Don’t get me wrong, I’m a firm believer in its never too late, and I am so very glad that even at 62 and 24 respectively, we’re finally learning to engage in these ‘normal’ mother/daughter pastimes. Its just that like so many other new things we’re both trying of late, it makes me wonder why we didnt try it years ago.

But the answer to that is obvious. In fact, I’ve already mentioned it right here. Where did my mother learn all her cooking? At school.

And so the way out of this cycle is a no-brainer also. The next time I have an urge to bake a cake, I wont be waiting for R to have his nap. I’ll be making sure he’s right next to me smearing batter over the walls and spilling the flour on the floor. Creating a memory that he’ll never be able to remember.

‘Not about me’ Day

I’ve said it before, and I’ll say it again. I hate mothers day. I have nothing against motherhood, or mothers in general. Heck, I’m a mother and some of my best friends are mothers. But I do resent, in the same way as I resent Valentines day or Secretaries day, anyone telling me when and where I should be grateful for the people in my life. If my husband deserves a box of chocolates, whether it’s February 14th or October 3rd, he’s gonna get one.
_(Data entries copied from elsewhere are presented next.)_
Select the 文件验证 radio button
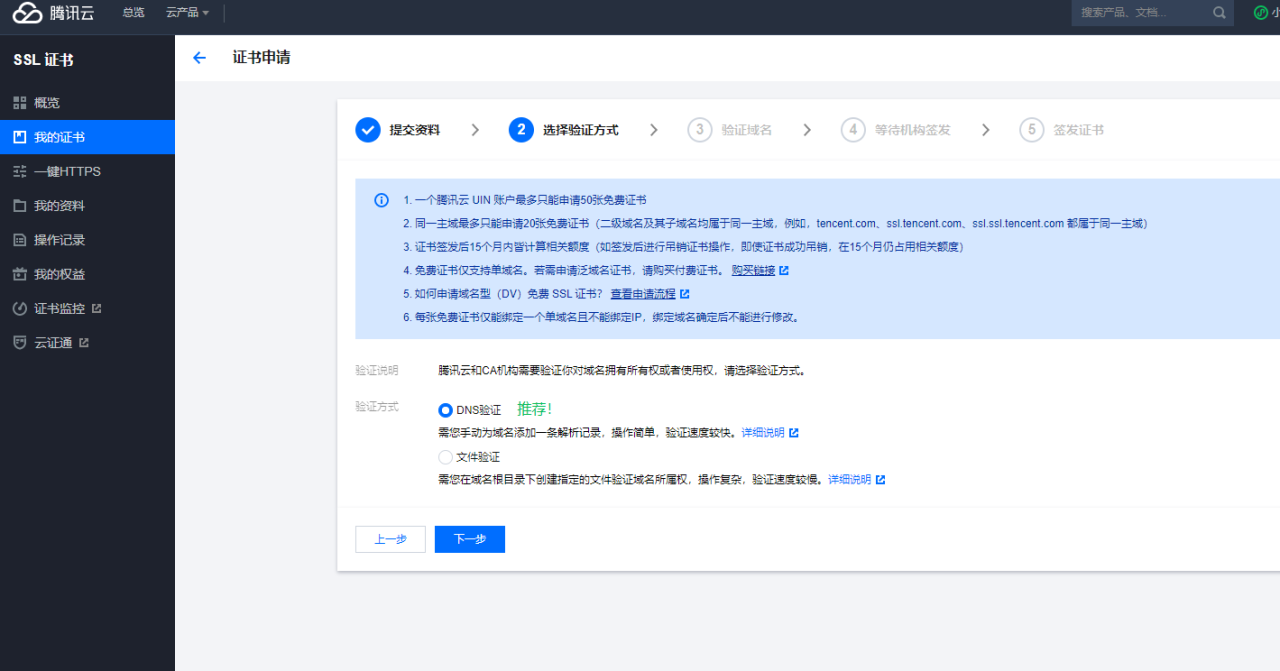pos(445,457)
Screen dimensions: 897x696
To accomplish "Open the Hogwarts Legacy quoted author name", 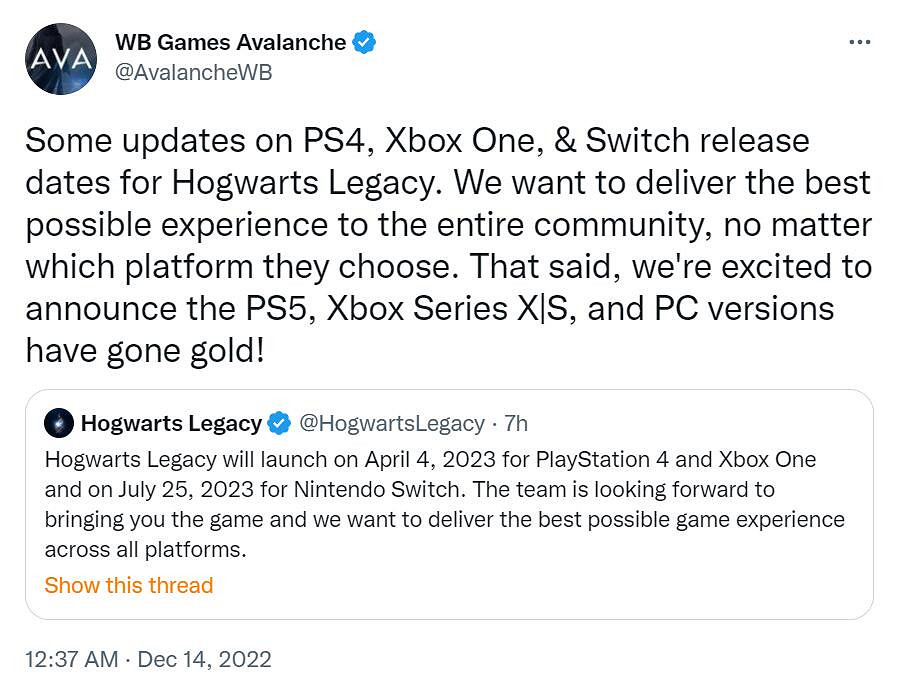I will click(171, 423).
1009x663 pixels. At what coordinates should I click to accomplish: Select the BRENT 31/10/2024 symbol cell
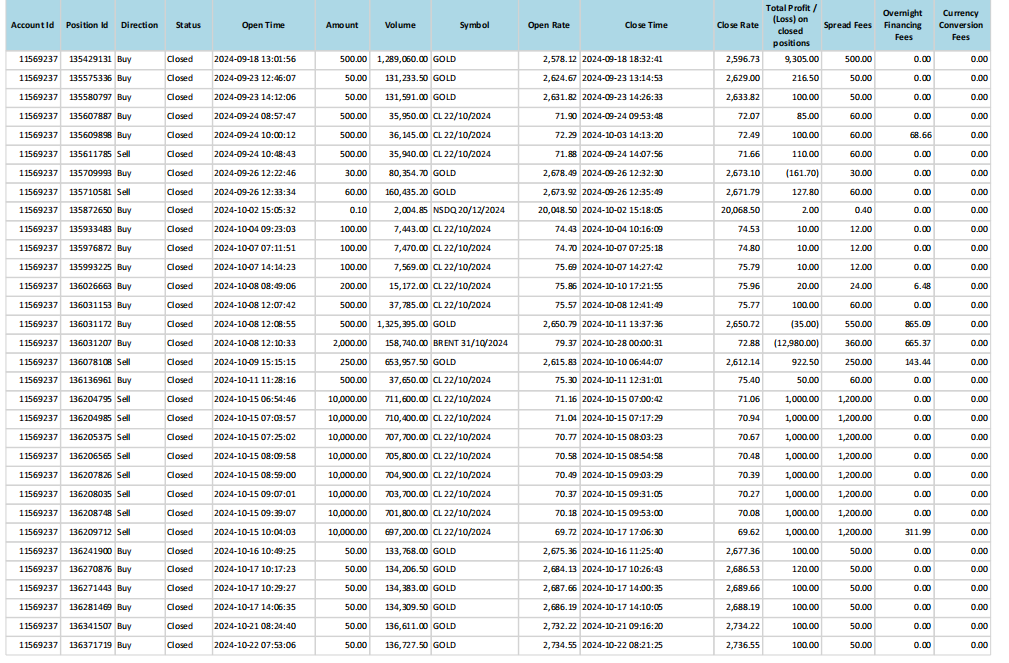pos(471,343)
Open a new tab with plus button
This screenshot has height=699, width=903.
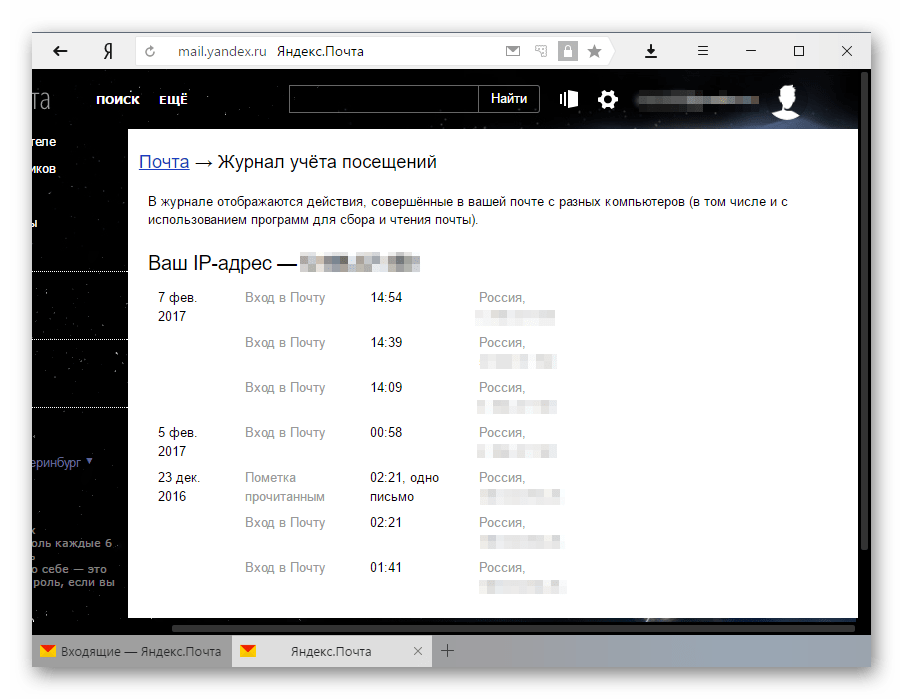click(x=448, y=651)
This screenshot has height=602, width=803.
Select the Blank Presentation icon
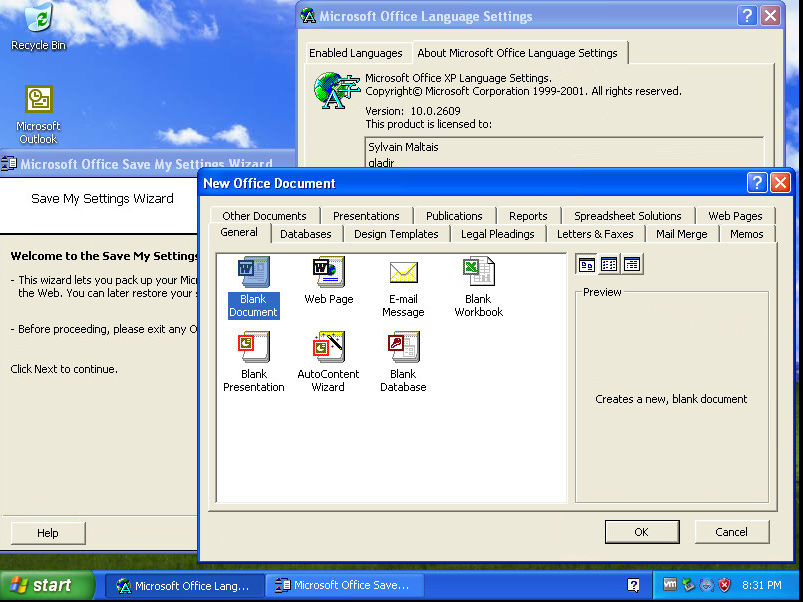coord(253,349)
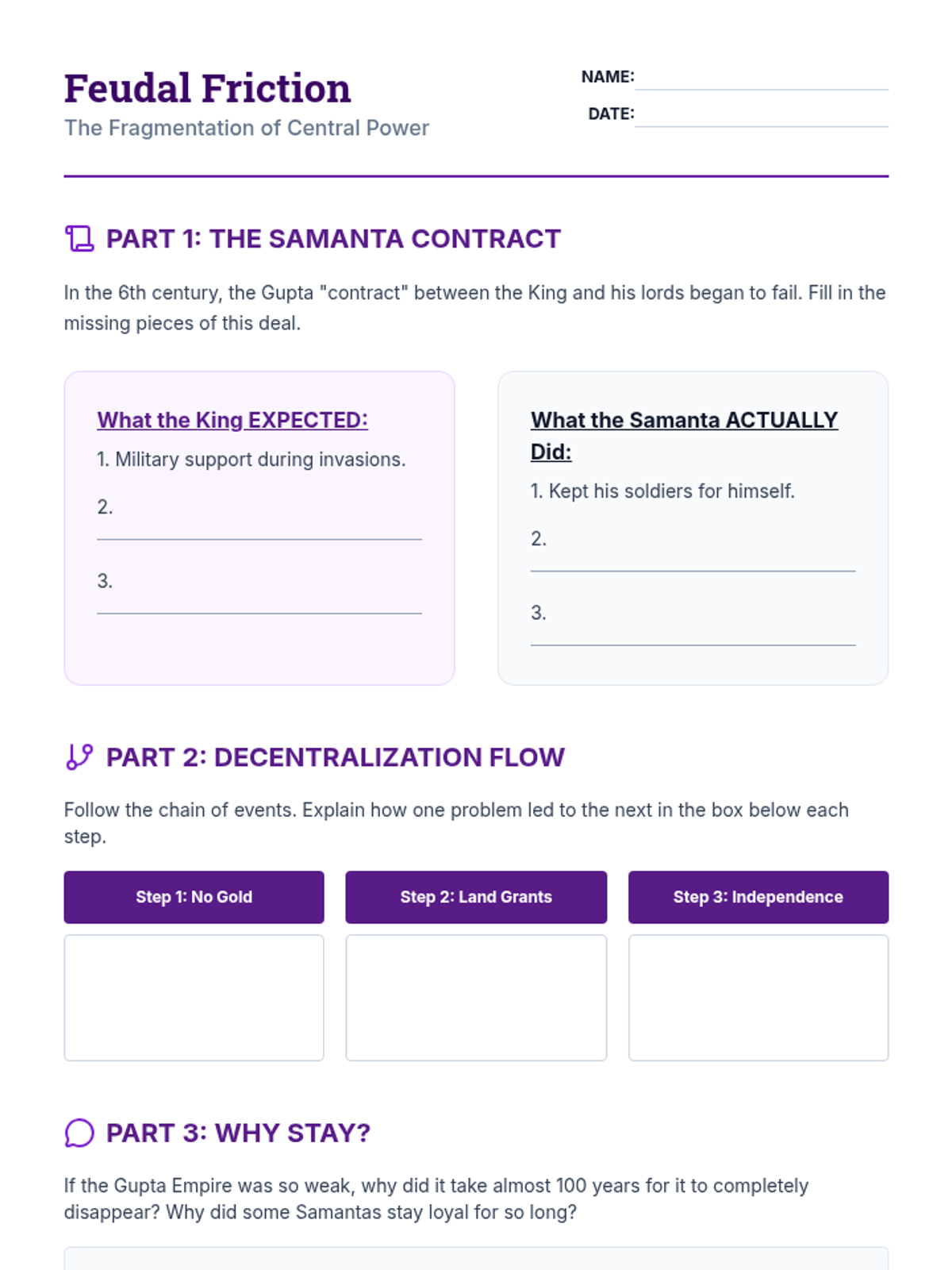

Do unto others as you would have done unto yourself. Well if this is the motto to live by, then I’ve done it every mothers day of the past 25 years. Nothing. I would be embarassed if my son ever bought me so much as a card for mothers day, and so therefore I’ve never thought to do anything for my own.

But this year, the year that myself and my mum have been taking steps to understand each other better, I’ve been having thoughts. Ok, I don’t agree with the concept or implementation of this faux holiday. I think it’s fake, impersonal, forced and insincere, and I think its pretty much meaningless. But it’s not called Daughters day, and so it really isnt about what I want. What I want, (by the by) is to ignore the whole thing and roll my eyes whenever I hear it mentioned. Not only is that what I want, but it’s what I’ve always done. And yet I know that she would love me to mention it or do something out the ordinary. She’s even said as much from time to time. And then I spend my time complaining that she doesnt ever think about me.

Hypocritical much?

So this year, I’m thinking again. I still hope my son never even mentions this day to me, let alone acts upon it, and I would be upset if he did. But that’s because I’m his mother. And I suppose it makes sense to say that as upset as I might be about it being celebrated at some point in my future, the same emotion might be felt by my own mum at itnot being celebrated.

There are many things that the two of us disagree on, and basically have to agree to be polar opposites about. We discuss, argue, attack and debate each other about so many aspects of our very different lives and feelings on a plethora of topics. This does not have to be one of them.

So I’ve bought the flowers, I’ve signed the card, and I’ll be giving them with a smile. The smile at least, I know has meaning. And I hope to get one more meaningful than ever back in return.